Karen Carpenter, a singer who long suffered under the burden of the expectations that came with pop stardom, died on February 4, 1983, succumbing to heart failure brought on by her long, unpublicized struggle with anorexia.
Carpenter had a fixation with her weight from her earliest days performing with her brother, Richard, in and around their hometown of Downey, California. As a teenager, she dropped at least 25 pounds on a popular and severe weight-loss program known as “the Water Diet,” so that by the time she and Richard burst on the pop scene with their smash hit “Close To You” in the summer of 1970, she was a thin but healthy 20-year-old carrying 120 lbs. on a 5′ 5″ frame. She maintained that weight through the early years of the Carpenters’ success, yet it appears that Karen’s insecurities about her appearance only grew, even as she was becoming one of the biggest pop stars of her era.

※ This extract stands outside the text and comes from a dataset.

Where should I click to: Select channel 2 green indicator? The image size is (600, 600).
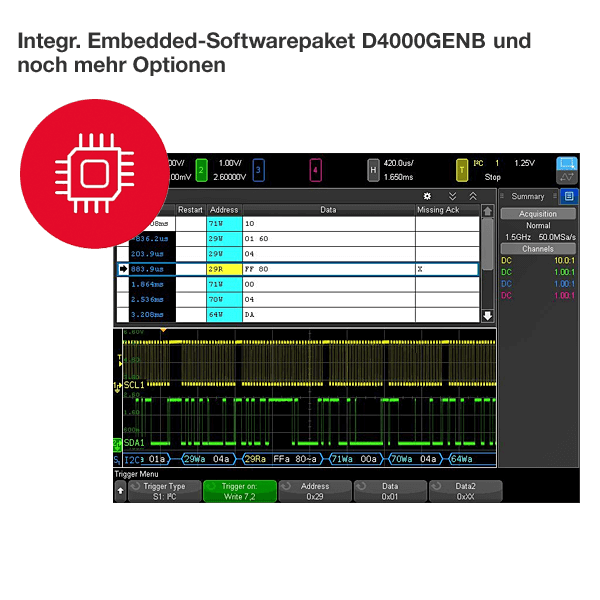201,170
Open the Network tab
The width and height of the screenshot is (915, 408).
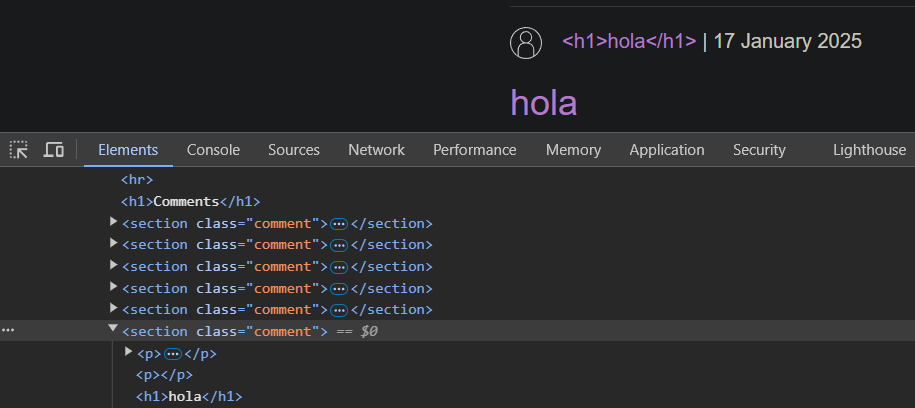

In pictures printed in Rolling Stone magazine in late 1974, when the Carpenters were one of the most successful acts in all of pop music, Karen looks healthy. Yet by mid-1975, the Carpenters were forced to cancel tours of Japan and Europe after Karen collapsed on stage in Las Vegas. Her weight had plummeted to only 90 lbs., and though it would rebound somewhat after a brief hospitalization, the next seven years were a repeating cycle of dramatic weight loss, collapse and then hospitalization. The name of Karen’s condition was virtually unknown to the public at this time, but all that was about to change. Early on the morning of February 4, 1983, while staying in her parents home in Downey, Karen suffered a deadly heart attack, brought on by the physiological stresses placed on her system by the disease whose name soon entered the public consciousness: anorexia nervosa. She was only 32 years old.